EXERCISE> Pictures in the data should be dropped; transcribe exactly the lines from the one that has "Given: Open the Testing flask icon view" through the one that has "Given: Toggle split screen in browser toolbar".

EXERCISE INPUTS>
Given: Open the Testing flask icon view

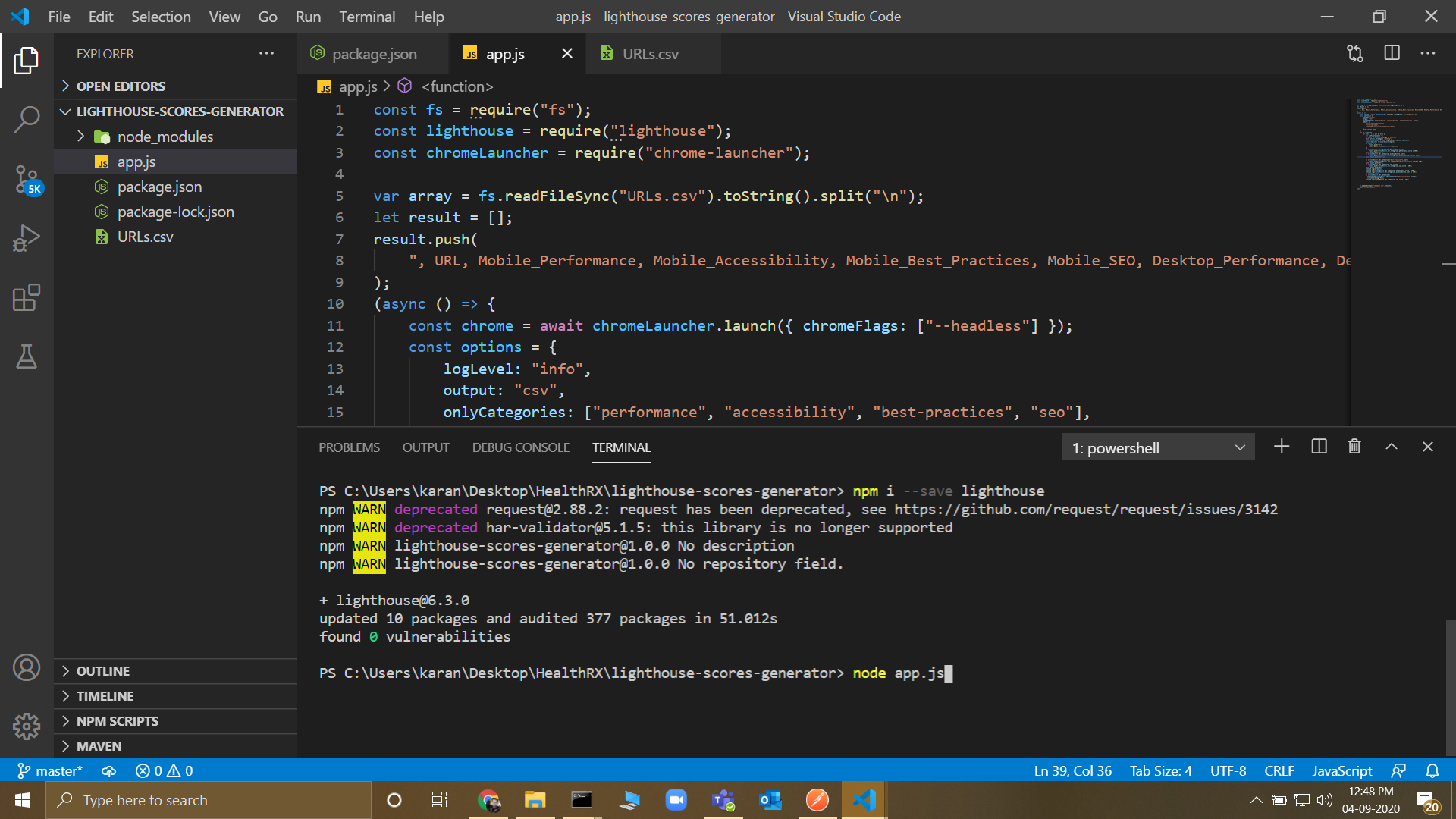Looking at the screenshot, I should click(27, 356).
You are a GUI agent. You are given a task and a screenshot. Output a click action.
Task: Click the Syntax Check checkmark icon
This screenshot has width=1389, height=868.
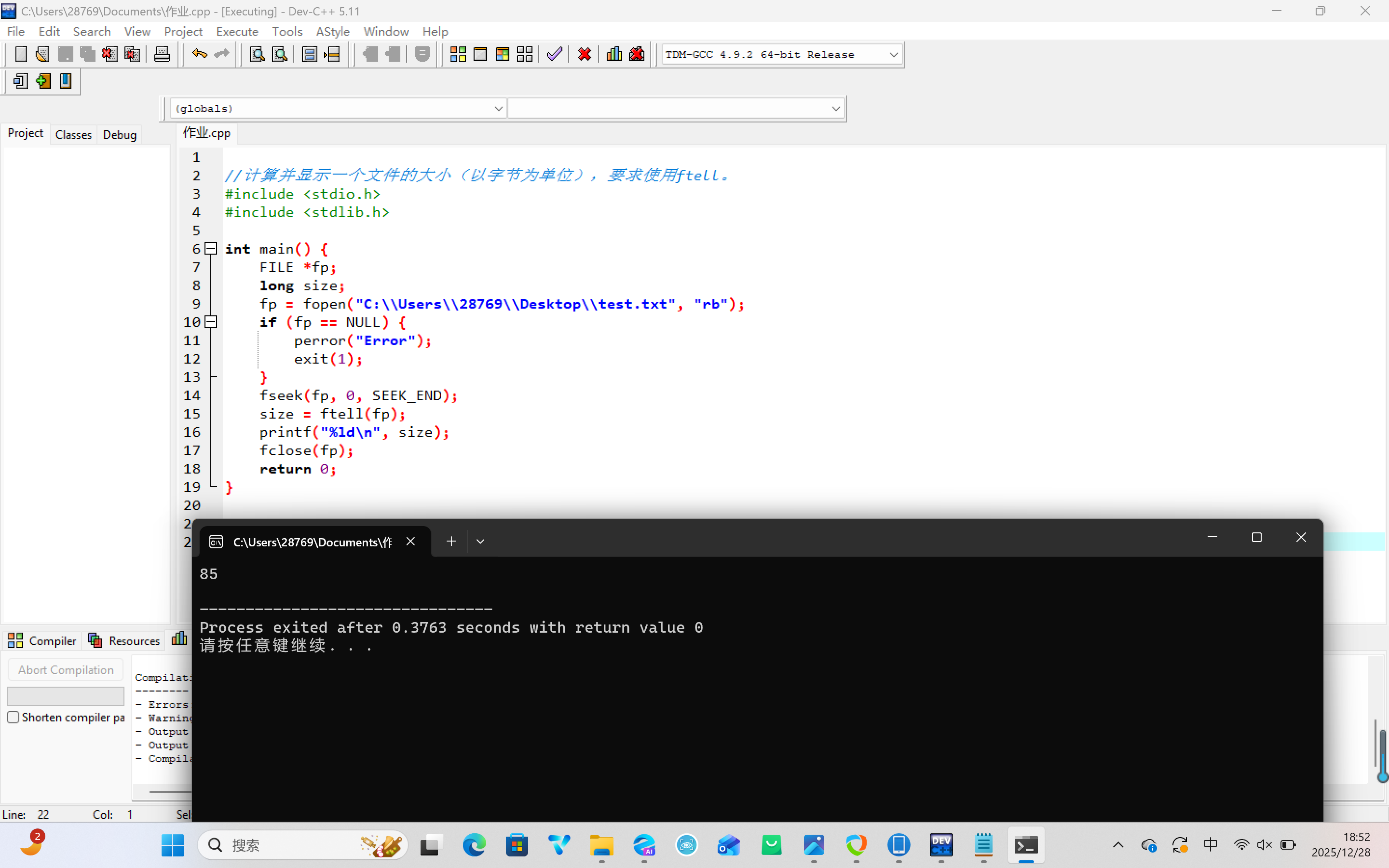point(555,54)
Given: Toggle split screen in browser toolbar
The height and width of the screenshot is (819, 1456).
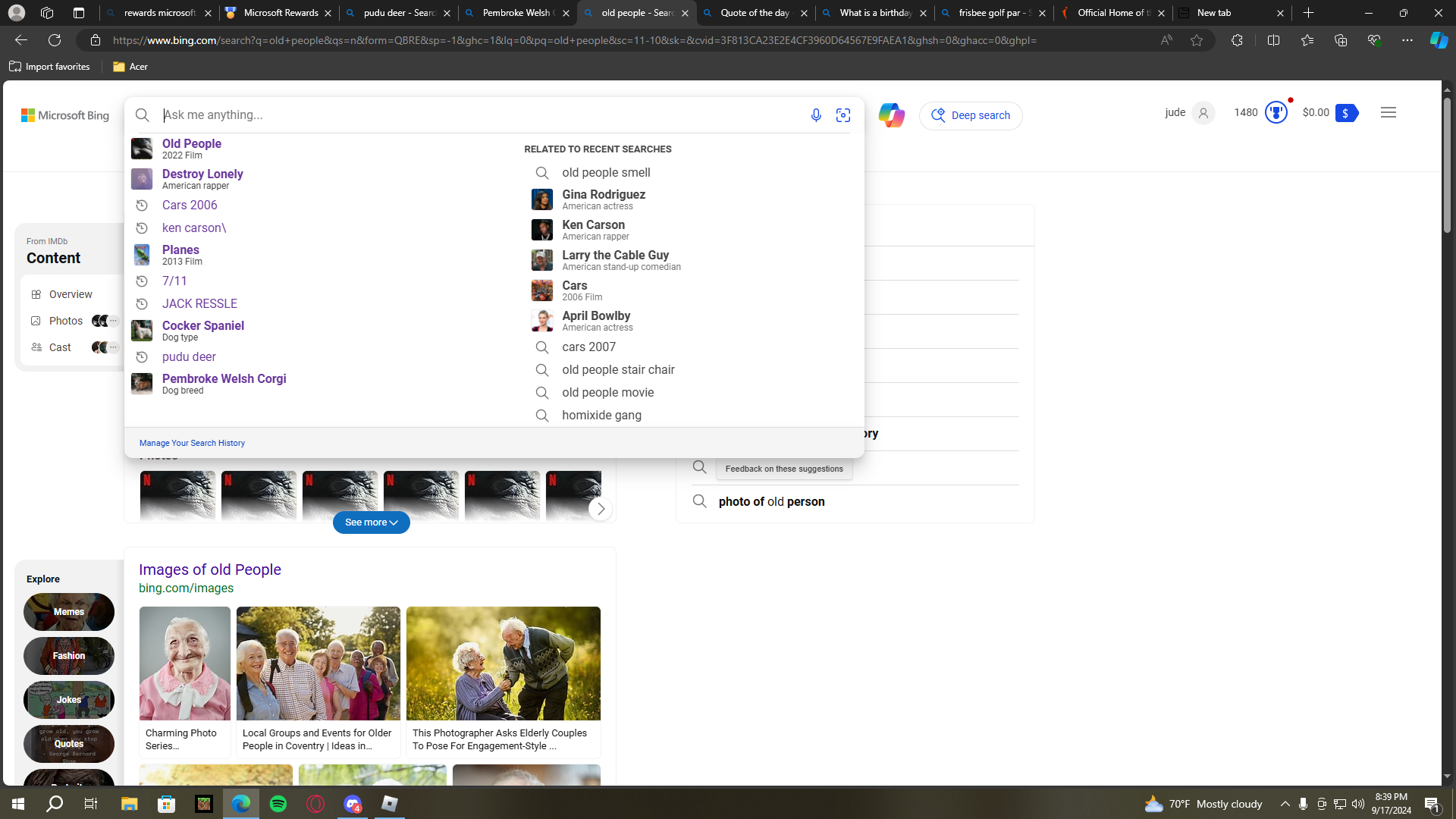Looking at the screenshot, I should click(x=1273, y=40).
==
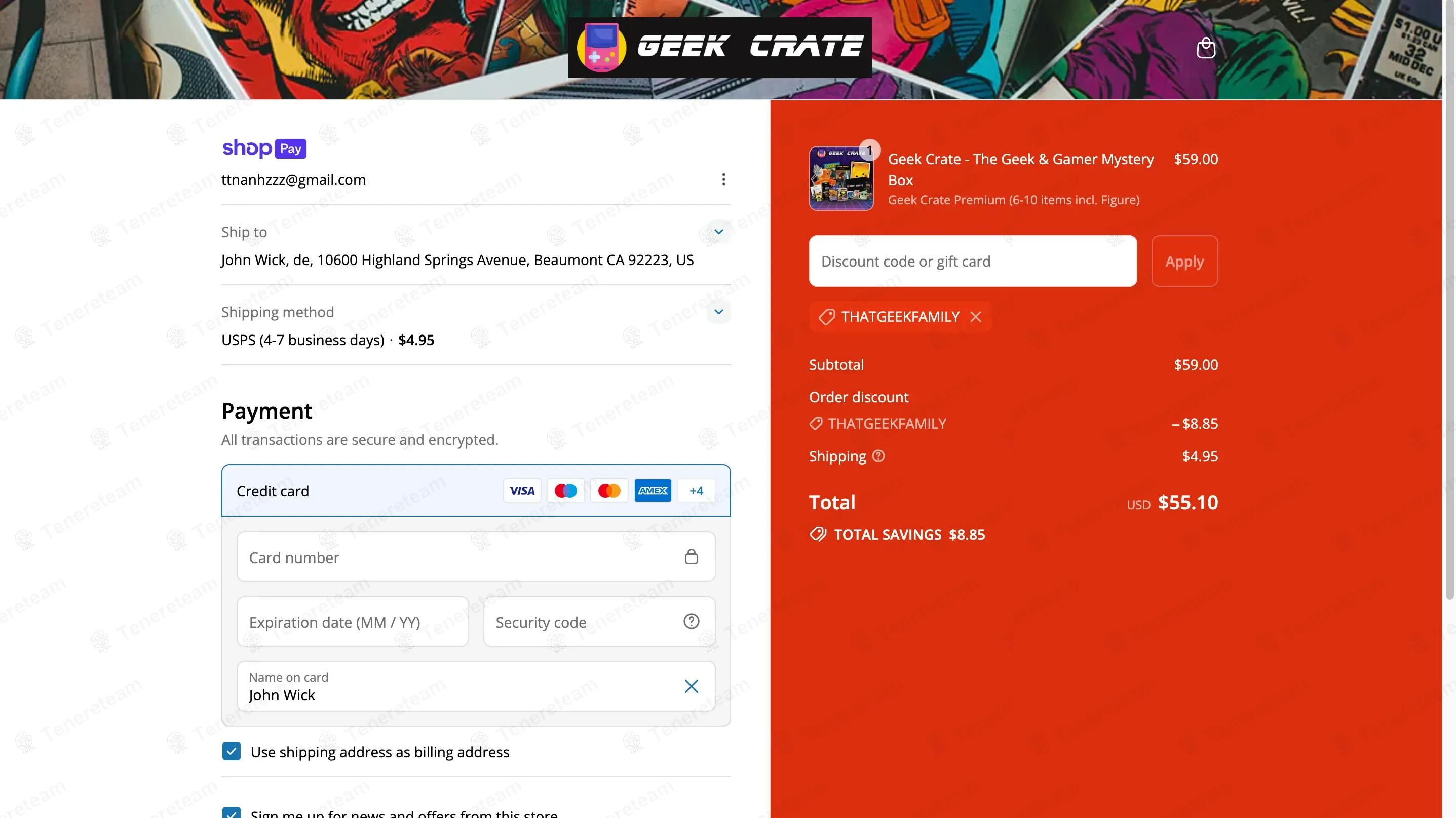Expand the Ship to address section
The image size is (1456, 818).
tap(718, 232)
==
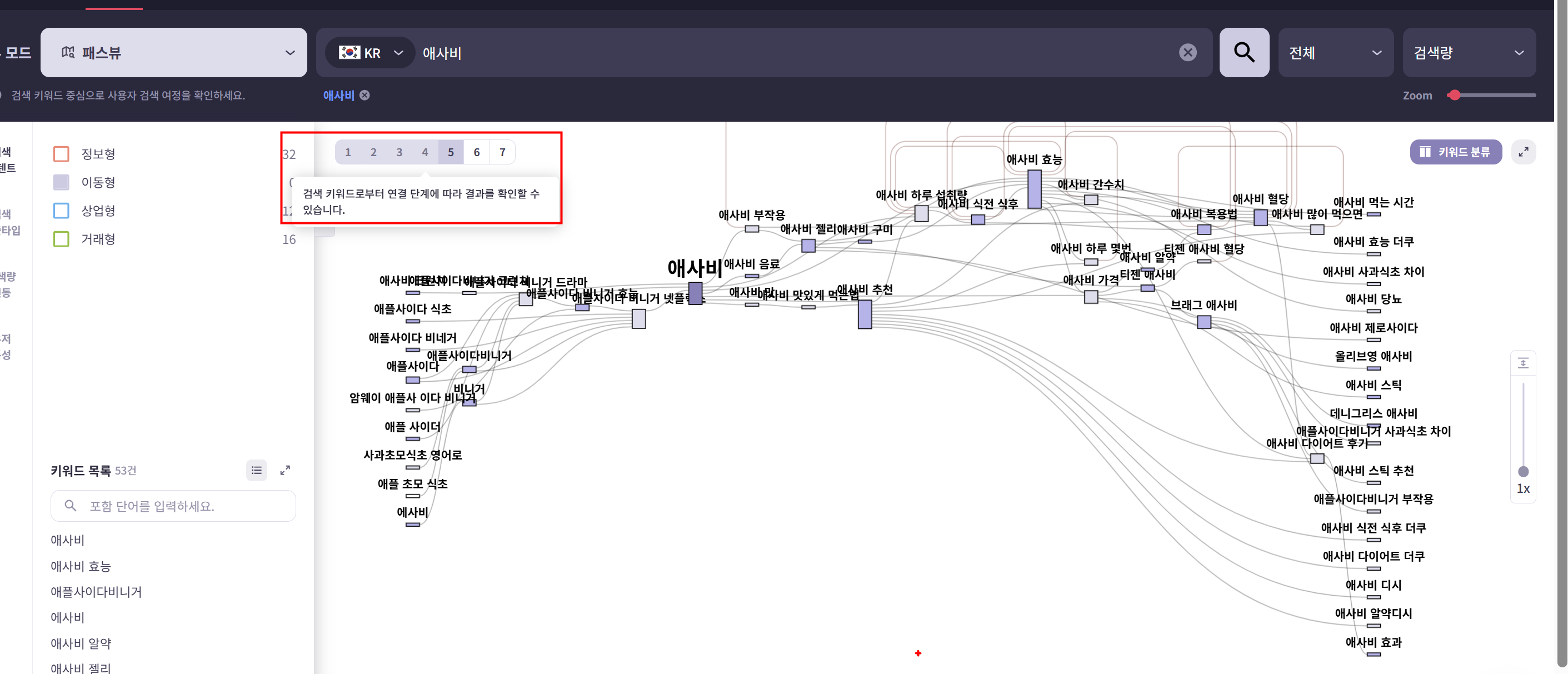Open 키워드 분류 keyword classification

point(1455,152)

EXERCISE OUTPUT>
Given: Open the Testing flask icon view

Looking at the screenshot, I should click(27, 356).
You are a GUI agent. You are given a task and a screenshot. Output a click action.
Task: Click the Syntax Check checkmark icon
This screenshot has width=1389, height=868.
point(555,54)
Given: Toggle split screen in browser toolbar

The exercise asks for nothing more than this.